Work item:
Would you return, word for word, the lines running from the one with "Viewport: 1304px width, 808px height." to the final line of the listing below, pictures omitted?

Materials provided:
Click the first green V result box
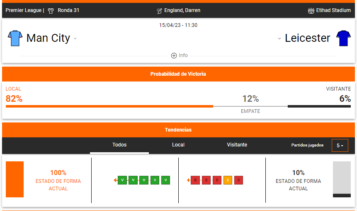Viewport: 357px width, 211px height. [122, 180]
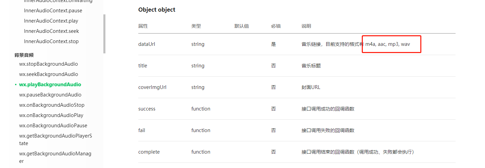Open wx.onBackgroundAudioPlay entry
This screenshot has height=168, width=485.
click(x=51, y=115)
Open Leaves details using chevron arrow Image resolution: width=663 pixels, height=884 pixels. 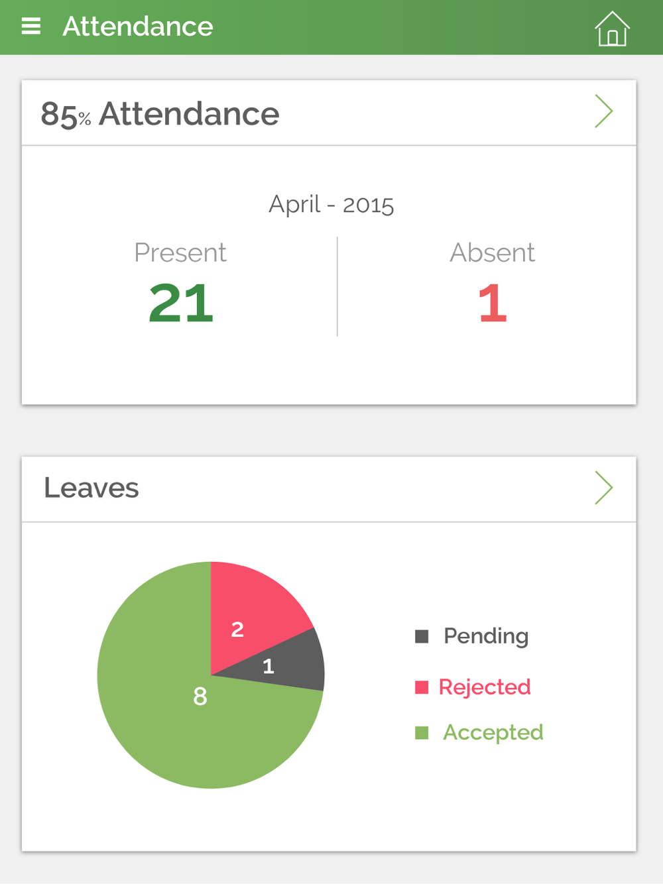[x=603, y=488]

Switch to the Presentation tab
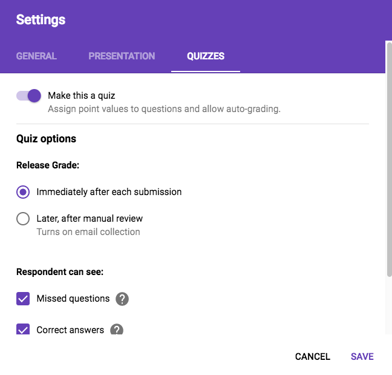pos(122,56)
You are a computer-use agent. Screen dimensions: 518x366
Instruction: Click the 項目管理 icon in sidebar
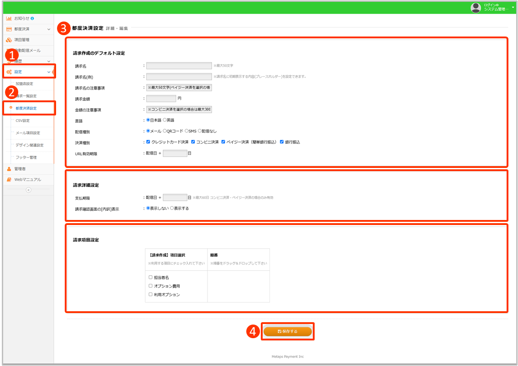[9, 40]
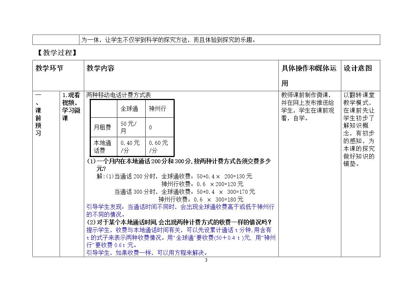Click the 1.观看视频，学习微课 cell
This screenshot has width=413, height=292.
click(x=71, y=106)
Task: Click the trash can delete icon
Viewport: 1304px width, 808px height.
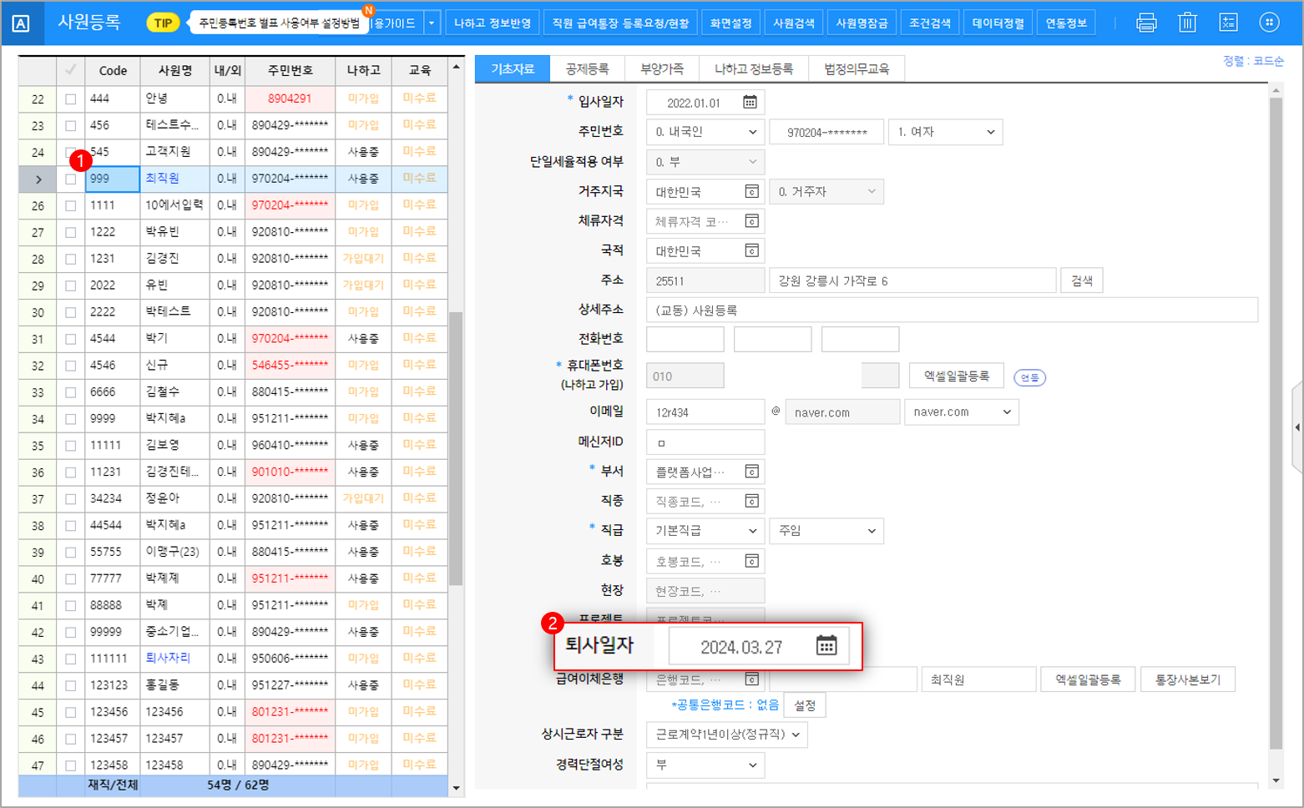Action: click(x=1187, y=23)
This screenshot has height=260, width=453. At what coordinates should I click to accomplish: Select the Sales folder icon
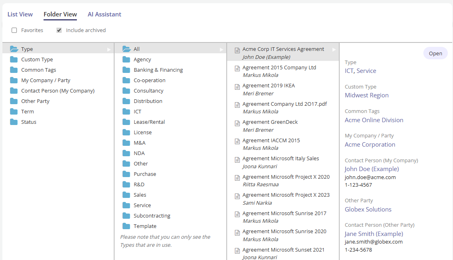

Reply to the exercise:
Viewport: 1304px width, 808px height.
Action: click(x=1187, y=23)
This screenshot has height=260, width=453. At what coordinates should I click to accomplish: Select the Sales folder icon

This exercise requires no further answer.